6100 sayılı HMK'nun 320. maddesinin 1. fıkrasında “mümkün olan hallerde” taraflar duruşmaya davet edilmeksizin karar verileceği düzenlenmiş olup, mahkemece, 23.11.2011 tarihli “Tensip zaptı” başlıklı tutanağının 5, 6, 7, 8, 9 ve 12. bentlerinde belirtildiği üzere re'sen delil toplanmakla, dosyada mevcut delillerin karar verilmesine yeterli görülmediğinin kabulü zorunludur.

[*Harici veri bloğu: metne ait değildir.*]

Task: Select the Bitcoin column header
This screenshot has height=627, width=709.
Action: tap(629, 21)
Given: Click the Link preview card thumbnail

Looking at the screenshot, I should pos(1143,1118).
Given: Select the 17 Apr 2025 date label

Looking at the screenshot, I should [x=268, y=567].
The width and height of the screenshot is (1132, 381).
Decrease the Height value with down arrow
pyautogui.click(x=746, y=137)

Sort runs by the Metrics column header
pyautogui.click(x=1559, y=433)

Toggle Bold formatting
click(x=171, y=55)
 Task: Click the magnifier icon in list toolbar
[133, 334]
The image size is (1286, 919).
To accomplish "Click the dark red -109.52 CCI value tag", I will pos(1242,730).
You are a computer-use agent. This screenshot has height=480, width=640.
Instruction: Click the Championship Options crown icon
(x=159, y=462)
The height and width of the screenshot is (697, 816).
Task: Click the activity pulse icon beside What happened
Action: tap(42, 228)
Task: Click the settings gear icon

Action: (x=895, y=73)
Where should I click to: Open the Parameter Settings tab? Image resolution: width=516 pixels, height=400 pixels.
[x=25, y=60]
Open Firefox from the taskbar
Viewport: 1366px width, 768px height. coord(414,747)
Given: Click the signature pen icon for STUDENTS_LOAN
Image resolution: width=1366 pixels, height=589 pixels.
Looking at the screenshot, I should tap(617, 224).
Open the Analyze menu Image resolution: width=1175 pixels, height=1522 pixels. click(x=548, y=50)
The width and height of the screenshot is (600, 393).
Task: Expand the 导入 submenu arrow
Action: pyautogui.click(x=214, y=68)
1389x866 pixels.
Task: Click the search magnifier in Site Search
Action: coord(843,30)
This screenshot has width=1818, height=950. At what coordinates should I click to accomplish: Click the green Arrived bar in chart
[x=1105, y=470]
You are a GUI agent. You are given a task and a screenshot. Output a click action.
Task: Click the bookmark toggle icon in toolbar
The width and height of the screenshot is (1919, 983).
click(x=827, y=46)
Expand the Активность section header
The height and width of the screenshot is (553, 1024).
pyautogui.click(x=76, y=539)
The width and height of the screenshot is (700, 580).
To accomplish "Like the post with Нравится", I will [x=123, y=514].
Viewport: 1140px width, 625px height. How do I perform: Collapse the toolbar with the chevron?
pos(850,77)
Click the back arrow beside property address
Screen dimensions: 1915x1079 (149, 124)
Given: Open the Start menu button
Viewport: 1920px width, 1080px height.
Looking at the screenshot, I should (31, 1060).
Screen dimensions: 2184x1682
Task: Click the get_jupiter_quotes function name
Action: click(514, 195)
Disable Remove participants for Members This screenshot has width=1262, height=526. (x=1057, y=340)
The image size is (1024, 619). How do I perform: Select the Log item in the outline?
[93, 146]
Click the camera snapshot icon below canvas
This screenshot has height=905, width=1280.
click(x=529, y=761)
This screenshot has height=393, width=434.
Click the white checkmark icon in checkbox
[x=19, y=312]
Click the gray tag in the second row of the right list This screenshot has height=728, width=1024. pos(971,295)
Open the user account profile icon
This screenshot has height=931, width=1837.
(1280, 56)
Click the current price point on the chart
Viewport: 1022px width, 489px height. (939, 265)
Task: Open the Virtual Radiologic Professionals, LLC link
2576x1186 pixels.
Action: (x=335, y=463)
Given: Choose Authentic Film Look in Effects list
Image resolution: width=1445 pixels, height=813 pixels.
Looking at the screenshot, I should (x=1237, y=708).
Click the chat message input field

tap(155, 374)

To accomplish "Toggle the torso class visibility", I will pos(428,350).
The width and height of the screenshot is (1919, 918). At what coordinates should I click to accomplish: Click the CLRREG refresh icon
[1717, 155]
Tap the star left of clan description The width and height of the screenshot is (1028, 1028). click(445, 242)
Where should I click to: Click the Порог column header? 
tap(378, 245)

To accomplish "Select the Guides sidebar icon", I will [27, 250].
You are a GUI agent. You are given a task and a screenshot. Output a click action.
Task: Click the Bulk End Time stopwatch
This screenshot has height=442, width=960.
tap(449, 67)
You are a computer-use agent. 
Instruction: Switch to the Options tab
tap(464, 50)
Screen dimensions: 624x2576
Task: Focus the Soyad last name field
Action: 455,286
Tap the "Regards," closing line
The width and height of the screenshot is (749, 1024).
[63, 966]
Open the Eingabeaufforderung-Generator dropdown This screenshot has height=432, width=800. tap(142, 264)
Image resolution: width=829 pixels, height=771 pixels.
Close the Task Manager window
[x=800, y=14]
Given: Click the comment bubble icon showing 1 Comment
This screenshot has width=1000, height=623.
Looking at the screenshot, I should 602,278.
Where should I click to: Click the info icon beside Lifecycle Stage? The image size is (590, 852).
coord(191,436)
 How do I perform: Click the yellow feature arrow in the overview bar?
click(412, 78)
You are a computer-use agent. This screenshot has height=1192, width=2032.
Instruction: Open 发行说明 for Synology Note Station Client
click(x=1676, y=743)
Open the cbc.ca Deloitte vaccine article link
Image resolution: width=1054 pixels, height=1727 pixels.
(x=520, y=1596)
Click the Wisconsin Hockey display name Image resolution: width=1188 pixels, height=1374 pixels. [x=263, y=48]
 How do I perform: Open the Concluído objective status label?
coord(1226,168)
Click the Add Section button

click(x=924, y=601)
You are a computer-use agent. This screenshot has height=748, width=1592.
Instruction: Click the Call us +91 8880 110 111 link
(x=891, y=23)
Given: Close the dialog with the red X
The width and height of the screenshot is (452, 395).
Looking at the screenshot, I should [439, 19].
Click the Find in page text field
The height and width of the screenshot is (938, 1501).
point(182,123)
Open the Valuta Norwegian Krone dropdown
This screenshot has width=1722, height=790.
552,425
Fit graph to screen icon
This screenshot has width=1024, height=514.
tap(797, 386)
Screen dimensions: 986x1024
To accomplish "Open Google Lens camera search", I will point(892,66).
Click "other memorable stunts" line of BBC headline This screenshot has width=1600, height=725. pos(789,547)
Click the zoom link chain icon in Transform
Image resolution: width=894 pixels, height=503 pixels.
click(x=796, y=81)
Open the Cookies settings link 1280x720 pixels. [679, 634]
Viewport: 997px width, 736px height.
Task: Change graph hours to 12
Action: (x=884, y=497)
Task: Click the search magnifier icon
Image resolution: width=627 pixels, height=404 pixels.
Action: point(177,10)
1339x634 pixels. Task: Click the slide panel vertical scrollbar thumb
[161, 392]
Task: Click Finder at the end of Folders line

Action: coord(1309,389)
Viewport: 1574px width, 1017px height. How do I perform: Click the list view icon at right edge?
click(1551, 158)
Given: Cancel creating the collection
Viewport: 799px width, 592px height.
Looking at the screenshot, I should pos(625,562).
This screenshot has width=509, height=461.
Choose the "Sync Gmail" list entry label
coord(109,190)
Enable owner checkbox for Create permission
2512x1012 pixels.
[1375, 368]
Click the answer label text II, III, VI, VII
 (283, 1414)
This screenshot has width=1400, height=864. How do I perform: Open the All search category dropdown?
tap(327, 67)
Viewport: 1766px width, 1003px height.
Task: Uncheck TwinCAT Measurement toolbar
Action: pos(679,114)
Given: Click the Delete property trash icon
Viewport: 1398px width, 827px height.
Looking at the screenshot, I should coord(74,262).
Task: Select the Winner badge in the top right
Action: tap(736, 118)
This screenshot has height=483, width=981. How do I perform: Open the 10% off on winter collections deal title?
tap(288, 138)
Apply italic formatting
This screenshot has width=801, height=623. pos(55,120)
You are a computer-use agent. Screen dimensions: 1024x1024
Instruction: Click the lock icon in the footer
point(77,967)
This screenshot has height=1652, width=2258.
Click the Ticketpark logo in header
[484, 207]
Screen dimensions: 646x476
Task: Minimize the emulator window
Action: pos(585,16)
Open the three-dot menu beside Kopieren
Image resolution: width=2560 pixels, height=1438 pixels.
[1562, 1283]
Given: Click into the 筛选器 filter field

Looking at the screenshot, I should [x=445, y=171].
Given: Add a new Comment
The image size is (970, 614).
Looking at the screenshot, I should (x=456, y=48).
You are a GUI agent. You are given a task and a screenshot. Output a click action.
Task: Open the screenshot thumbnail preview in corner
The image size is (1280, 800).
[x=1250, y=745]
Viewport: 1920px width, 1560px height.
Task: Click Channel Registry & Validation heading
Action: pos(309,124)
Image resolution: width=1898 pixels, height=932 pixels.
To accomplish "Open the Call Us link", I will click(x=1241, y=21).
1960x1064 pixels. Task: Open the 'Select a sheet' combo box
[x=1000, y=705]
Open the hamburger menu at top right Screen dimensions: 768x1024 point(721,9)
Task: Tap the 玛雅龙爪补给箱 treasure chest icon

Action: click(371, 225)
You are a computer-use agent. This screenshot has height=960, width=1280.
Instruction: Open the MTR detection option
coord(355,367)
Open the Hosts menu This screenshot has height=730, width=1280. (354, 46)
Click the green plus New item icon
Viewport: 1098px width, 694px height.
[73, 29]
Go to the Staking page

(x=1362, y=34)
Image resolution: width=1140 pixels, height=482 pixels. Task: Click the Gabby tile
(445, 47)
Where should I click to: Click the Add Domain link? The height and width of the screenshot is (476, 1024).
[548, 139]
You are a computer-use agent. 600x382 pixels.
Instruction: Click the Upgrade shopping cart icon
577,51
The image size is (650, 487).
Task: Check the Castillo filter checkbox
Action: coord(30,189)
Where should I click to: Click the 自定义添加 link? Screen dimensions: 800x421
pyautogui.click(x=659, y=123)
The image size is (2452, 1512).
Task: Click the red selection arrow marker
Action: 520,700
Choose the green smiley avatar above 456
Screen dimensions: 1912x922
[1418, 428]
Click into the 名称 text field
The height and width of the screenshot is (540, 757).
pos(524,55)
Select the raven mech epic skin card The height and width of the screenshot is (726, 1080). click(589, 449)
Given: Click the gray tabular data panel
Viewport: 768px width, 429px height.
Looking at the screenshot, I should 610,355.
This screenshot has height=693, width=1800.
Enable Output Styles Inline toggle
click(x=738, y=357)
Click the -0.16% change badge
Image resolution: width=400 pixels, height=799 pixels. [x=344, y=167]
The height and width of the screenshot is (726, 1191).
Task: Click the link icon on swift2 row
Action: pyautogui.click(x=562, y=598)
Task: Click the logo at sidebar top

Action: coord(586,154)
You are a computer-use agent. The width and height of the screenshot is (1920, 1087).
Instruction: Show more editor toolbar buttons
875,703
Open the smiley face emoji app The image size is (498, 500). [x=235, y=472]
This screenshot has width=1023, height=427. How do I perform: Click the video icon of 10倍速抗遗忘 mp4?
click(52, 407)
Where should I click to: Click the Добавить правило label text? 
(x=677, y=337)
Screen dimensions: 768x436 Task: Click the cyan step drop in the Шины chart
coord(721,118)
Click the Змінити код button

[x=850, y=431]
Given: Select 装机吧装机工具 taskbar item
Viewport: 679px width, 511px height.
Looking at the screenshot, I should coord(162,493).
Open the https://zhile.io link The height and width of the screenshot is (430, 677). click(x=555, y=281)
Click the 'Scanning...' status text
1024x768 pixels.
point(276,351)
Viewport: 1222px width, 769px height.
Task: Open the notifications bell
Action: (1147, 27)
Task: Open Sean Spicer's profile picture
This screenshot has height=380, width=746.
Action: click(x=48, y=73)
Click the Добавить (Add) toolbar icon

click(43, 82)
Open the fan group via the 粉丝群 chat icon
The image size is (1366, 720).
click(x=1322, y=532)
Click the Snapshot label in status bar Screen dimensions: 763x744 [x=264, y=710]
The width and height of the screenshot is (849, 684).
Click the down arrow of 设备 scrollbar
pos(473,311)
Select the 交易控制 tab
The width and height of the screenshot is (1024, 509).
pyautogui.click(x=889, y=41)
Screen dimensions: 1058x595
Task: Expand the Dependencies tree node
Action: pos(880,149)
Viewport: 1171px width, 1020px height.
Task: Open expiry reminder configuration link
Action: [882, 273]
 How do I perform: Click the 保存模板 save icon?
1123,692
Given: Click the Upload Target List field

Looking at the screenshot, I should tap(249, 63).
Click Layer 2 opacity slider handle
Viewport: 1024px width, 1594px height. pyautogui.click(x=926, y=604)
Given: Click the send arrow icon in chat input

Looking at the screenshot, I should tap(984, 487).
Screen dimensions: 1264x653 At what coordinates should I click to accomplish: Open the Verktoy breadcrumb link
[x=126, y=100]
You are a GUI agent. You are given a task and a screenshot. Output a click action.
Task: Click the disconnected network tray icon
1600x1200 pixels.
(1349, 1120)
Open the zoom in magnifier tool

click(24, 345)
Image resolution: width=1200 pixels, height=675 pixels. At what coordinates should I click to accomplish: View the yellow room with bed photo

Bu durumda somut olayda, dosya üzerinden karar verilebilmesi “mümkün olan haller” bulunmadığından, re'sen toplanan delillere karşı davalıya savunma hakkı tanınmadan, taraflar duruşmaya davet edilmeksizin karar verilmesi isabetsizdir.
Yukarıda yapılan açıklamaların ışığında, somut olay itibariyle duruşma açmadan evrak üzerinden karar verilmesi doğru görülmemiştir.
O halde, tarafların karşılıklı iddia ve savunmalarına, dosyadaki tutanak ve kanıtlara, bozma kararında açıklanan gerektirici nedenler ve yukarıda belirtilen ilave nedenlere göre, Hukuk Genel Kurulu’nca da benimsenen Özel Daire bozma kararına uyulması gerekirken, mahkemece, duruşma açılmadan ve taraf delilleri toplanmadan dosya üzerinden karar verilmesine ilişkin önceki kararda direnilmesi usul ve yasaya aykırıdır.
Bu nedenle direnme kararı bozulmalıdır.
S O N U Ç: Davalı Sosyal Güvenlik Kurumu Başkanlığı vekilinin temyiz itirazlarının kabulü ile, direnme kararının Özel Daire bozma kararında ve yukarıda gösterilen nedenlerden dolayı 6217 sayılı Kanun'un 30. maddesi ile 6100 sayılı Hukuk Muhakemeleri Kanunu’na eklenen “Geçici Madde 3” atfıyla uygulanmakta olan 1086 sayılı Hukuk Usulü Muhakemeleri Kanunu’nun 429. maddesi gereğince BOZULMASINA, 5521 sayılı İş Mahkemeleri Kanunu’nun 8/3. fıkrası uyarınca karar düzeltme yolu kapalı olmak üzere, 30.04.2014 gününde oybirliği ile karar verildi.